Les plus pauvres touchés en premier
Mais la Commission européenne pousse peut-être le bouchon de l’optimisme un peu loin, assure Pascal de Lima, économiste en chef au cabinet de conseil Harwell Management, contacté par France 24. “Il sera peut-être possible d’atténuer l’impact sur les prix payés par les consommateurs, mais pas de l’éliminer complètement”, assure-t-il. Cet économiste est, sur ce point, sur la même longueur d’onde que l’ADE, la principale organisation d’exportateurs allemands, qui prévoit “une hausse rapide, quoique mesurée, de certains prix dans les grandes surfaces”. Cette organisation décrit la situation attendue en Allemagne, mais le phénomène devrait être le même dans tous les pays européens.

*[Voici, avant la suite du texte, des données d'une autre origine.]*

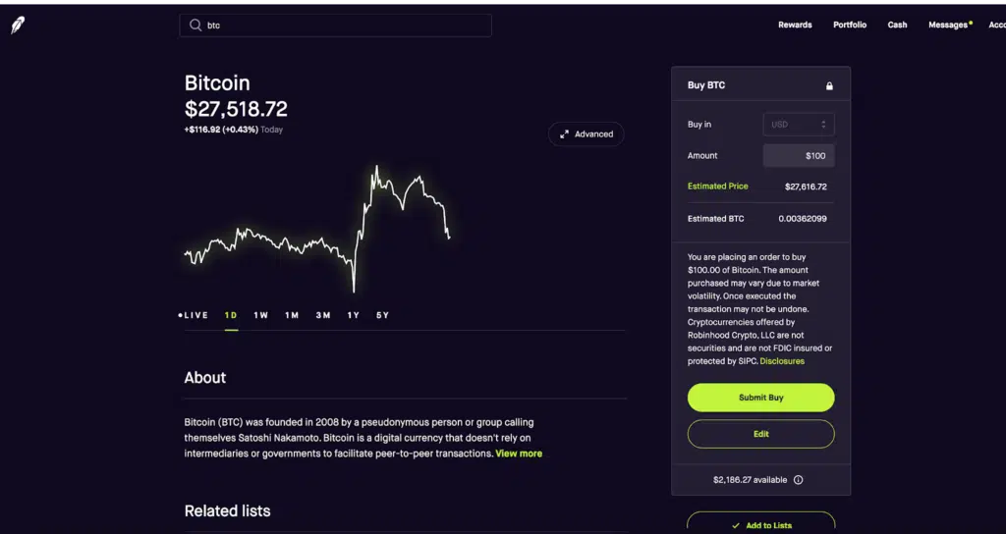Screen dimensions: 1006x534
Task: Click the info icon beside available balance
Action: click(x=798, y=480)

Car le recours à d’autres filières d’approvisionnement a, en effet, ses limites. “Si les fournisseurs non-américains avaient été moins chers pour une qualité similaire, les importateurs européens se seraient déjà tournés vers eux depuis longtemps”, souligne Pascal de Lima. Il craint que les alternatives soient de moins bonne qualité ou que leurs prix de vente soient plus chers que celui des produits américains. Certains exportateurs pourraient aussi être tentés de profiter de la mise hors-jeu de leurs concurrents américains en augmentant leurs propres tarifs, tout en restant en deçà du prix à payer pour importer du “made in America”.
“Il faut aussi compter avec une chaîne opaque d’importation”, note Pascal de Lima. Avant d’arriver dans les étals des grandes surfaces, les produits importés passent entre les mains de plusieurs intermédiaires qui doivent tous répercuter les droits de douanes. “Le danger est que certains le fassent moins honnêtement que d’autres et en profitent pour augmenter quelque peu leur marge sur le dos des droits de douanes”, explique l’économiste, qui rappelle que de telles pratiques ont été constatées lors, par exemple, de hausses de la TVA.
Les hausses éventuelles des prix risquent aussi de toucher, en premier lieu, les consommateurs les plus démunis. “Ce sont les enseignes du ‘hard discount’ qui vont répercuter, en premier, les droits de douanes car elles sont les grandes surfaces qui pratiquent les marges les plus serrées”, rappelle le Frankfurter Allgemeine Zeitung. Un problème particulièrement sensible en Allemagne, royaume européen du "hard discount". Les autres enseignes peuvent se permettre d’absorber une partie de ces droits de douanes.